Tal autorização não era necessária, uma vez que as obras em causa não constituem "inovação", nos termos e para os efeitos do artº. 1425º, nº. 2, do Cód. Civil, mas somente "reparação".
Concluiu pela sua absolvição do pedido.
3. Por sentença de 24-4-02, o Mmo. Juiz da Comarca de Oeiras julgou procedente a acção e, em consequência, condenou a Ré a repor, a expensas suas, o tubo de queda de esgoto, na posição em que se encontrava (isto é inteiramente na vertical, sem qualquer desvio) antes da realização das obras que levou a efeito na sua fracção sita no rés-do- chão, esquerdo, do prédio sito na Rua Policarpo Anjos, nº. ..., na Cruz Quebrada.
4. Inconformado com tal sentença, dela veio a Réu apelar mas o Tribunal da Relação de Lisboa, por acórdão de por acórdão de 26-6-02, negou provimento ao recurso.
5. De novo irresignada, desta feita com tal aresto, dele veio a mesma Ré recorrer de revista para este Supremo Tribunal, em cuja alegação formulou as seguintes conclusões:
...

> _Exercícios_:
(A) Transcreva o excerto de "Tal autorização não" a "provimento ao recurso.", substituindo "sentença" por "decisão".
(B) Segundo o excerto, em que data foi proferida a sentença do juiz da Comarca de Oeiras?

> _Linhas de dados_:
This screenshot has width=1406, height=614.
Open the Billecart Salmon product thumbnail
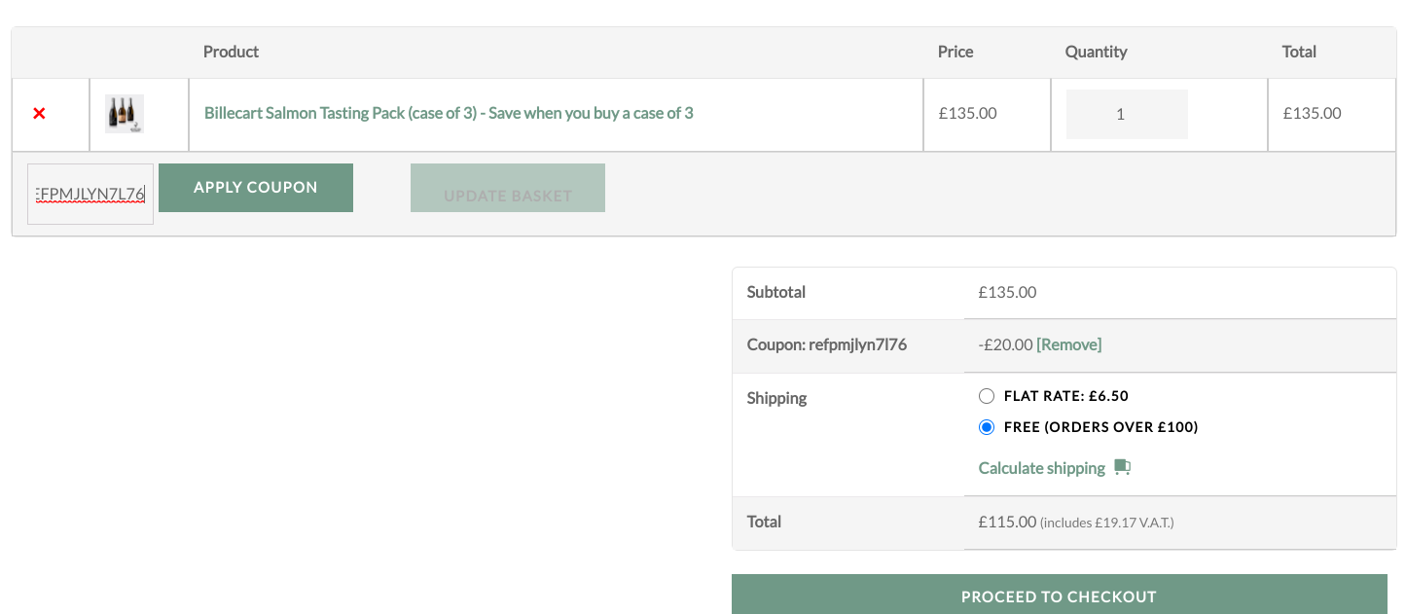click(125, 113)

> _Respostas_:
(A)
Tal autorização não era necessária, uma vez que as obras em causa não constituem "inovação", nos termos e para os efeitos do artº. 1425º, nº. 2, do Cód. Civil, mas somente "reparação".
Concluiu pela sua absolvição do pedido.
3. Por decisão de 24-4-02, o Mmo. Juiz da Comarca de Oeiras julgou procedente a acção e, em consequência, condenou a Ré a repor, a expensas suas, o tubo de queda de esgoto, na posição em que se encontrava (isto é inteiramente na vertical, sem qualquer desvio) antes da realização das obras que levou a efeito na sua fracção sita no rés-do- chão, esquerdo, do prédio sito na Rua Policarpo Anjos, nº. ..., na Cruz Quebrada.
4. Inconformado com tal decisão, dela veio a Réu apelar mas o Tribunal da Relação de Lisboa, por acórdão de por acórdão de 26-6-02, negou provimento ao recurso.

(B) Em 24-4-02.